Oh, and the warrant in the Maye case was not a no-knock warrant. But there are all sorts of issues with how it was obtained. The main issue is if Maye knew or should have known the men breaking into his home were the police. I think given his background, what he had (or didn't have) in his house, and that the officer on the other side of the duplex didn't hear an announcement (that's not necessarily to say one wasn't given—only that an officer one room over in the same house didn't hear it), there's more than reasonable doubt, here.
5.10.2008 10:27am
PC:
Here's another case to follow if you're interested in the new professionalism:

Andrew Glover, 60, of New Britain filed a notice with the city Thursday that he intends to pursue a federal civil rights lawsuit.

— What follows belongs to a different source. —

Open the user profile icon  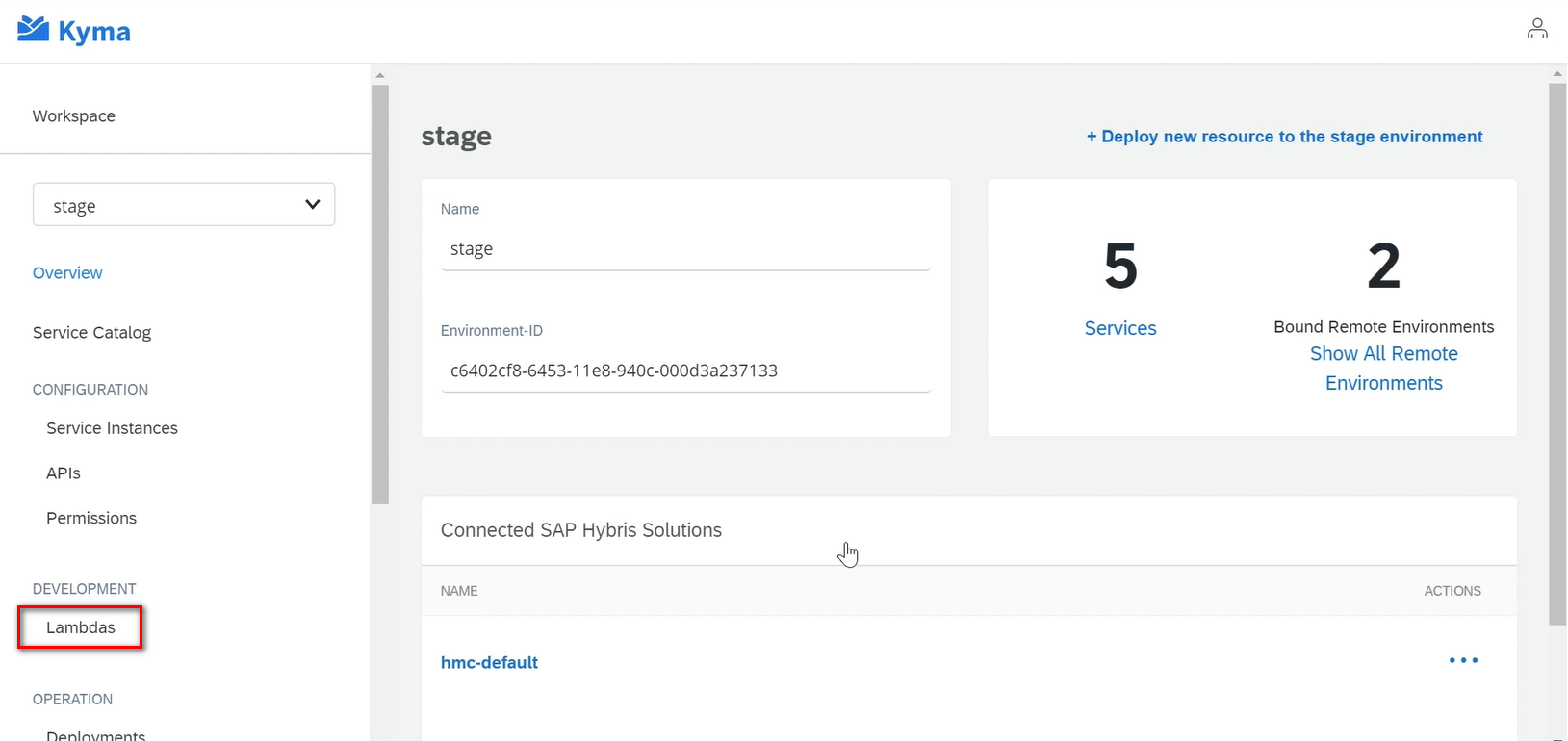(1537, 29)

He accused the officers of inflicting severe injuries as he was recovering from intestinal surgery in February.

Glover's lawyer, Paul Spinella, said police entered Glover's apartment Jan. 30 and Feb. 28. Glover wasn't involved in child pornography, has not been charged and has no criminal record, Spinella said.

"The poor guy," Spinella said. "They ripped the catheter off his person. They assaulted the guy. He's got major problems as a result of this. He's a mess now."
...
The police didn't have search warrants, Spinella said.


It should be interesting considering Mapp.
5.10.2008 11:31am
jccamp:
Even though this thread is pretty much DOA, I felt I should add this. I exchanged emails with Radley Balko, and we perhaps have more in common that in opposition. Since I bashed him pretty well, I should now admit that I was too harsh in my estimation of what he was saying. I am not sorry I'm quick to defend cops' actions - that's what I do. But Radley made some very valid points and I overreacted.

I don't post many mea culpa's. Good thing this thread is yesterday's news.